One of my sacred kindred people is in the hospital today. Tumors. Surgery
One of my sacred kindred people is in the hospital today. Baby girl.
I have some observations. Some noticings. I feel the urge to share.
There is no safe place to do so. I think the shared observations would lead to growth and possibility.
I must find the right place to do so.
I want to get ahead. To be ready. To organize and strategize and connect.
I want this too much. So much that it won't stop. It won't be soothed.
I put my hair up today. Pin curls wrapped with fuschia. Thank you, Nana.
Mondays are easy. Staff meeting. Neighbor visits. Lots of walking.
What happens after Mondays is a blur.
Trying to get paid. Trying to get ahead. Trying to be ready. Trying trying trying.

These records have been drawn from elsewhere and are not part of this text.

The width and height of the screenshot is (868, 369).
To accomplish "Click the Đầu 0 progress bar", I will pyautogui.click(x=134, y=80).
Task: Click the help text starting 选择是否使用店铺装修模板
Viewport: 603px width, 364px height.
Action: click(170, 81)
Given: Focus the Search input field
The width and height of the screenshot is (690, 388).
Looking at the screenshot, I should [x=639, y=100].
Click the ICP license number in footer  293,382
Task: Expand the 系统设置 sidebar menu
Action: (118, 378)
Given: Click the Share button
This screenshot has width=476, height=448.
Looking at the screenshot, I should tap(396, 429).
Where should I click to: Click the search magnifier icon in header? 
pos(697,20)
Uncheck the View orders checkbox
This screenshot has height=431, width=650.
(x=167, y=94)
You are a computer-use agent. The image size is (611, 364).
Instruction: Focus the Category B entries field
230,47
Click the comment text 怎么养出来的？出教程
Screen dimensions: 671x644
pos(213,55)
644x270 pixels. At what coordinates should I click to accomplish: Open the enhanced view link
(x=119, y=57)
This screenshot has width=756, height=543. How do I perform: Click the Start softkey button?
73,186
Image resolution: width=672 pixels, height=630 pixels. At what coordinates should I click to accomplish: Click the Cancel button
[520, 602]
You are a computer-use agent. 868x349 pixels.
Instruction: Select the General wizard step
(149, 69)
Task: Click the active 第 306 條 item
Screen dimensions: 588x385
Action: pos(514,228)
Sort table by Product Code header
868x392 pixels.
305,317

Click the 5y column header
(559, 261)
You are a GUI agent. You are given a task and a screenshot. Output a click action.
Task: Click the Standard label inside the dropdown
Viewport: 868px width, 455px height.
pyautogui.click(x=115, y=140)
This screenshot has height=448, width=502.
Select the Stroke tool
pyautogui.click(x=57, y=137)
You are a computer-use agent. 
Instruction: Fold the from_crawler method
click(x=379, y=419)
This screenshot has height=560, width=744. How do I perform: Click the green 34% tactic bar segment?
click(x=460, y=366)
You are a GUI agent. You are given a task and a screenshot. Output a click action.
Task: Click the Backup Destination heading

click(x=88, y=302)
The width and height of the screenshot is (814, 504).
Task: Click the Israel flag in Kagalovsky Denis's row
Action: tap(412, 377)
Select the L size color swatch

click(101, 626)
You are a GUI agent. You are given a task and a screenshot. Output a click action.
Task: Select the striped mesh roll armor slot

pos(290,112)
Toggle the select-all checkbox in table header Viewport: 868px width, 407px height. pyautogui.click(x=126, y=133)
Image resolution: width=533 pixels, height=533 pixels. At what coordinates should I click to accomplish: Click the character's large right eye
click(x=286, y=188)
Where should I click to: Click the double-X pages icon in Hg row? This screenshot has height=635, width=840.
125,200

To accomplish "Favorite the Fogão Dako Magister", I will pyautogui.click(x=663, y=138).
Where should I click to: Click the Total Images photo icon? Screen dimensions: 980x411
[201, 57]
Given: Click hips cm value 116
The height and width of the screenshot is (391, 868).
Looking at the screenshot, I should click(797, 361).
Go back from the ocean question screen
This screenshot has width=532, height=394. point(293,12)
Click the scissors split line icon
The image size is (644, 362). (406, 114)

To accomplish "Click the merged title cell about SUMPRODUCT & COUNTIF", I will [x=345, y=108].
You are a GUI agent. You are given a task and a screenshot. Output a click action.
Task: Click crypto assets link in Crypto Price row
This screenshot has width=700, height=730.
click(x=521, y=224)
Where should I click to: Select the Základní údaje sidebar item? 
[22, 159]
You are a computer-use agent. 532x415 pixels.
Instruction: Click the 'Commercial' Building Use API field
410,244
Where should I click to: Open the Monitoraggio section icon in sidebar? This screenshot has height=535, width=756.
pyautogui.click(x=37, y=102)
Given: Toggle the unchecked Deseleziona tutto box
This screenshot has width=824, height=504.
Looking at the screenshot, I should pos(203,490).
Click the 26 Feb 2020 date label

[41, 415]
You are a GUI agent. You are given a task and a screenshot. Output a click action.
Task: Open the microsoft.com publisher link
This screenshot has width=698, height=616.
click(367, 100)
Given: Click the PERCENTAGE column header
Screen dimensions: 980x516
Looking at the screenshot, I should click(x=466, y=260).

And foggy. Thursdays are foggy. Fridays are foggy.
This Thursday is Maundy Thursday. A holy and also sad day.
Maundy Thursday was the day the $#!* hit the fan years ago.
This Friday is Good Friday. A holy and also sad day.
Matthew died on Good Friday years ago.
Easter is on Sunday.
Spring Break is this upcoming week.
What will we do to celebrate?
Where will we find the safe places to roam, wonder, share, rest?
May my sacred people come home to a place of health and rest, a place where corona cannot find them.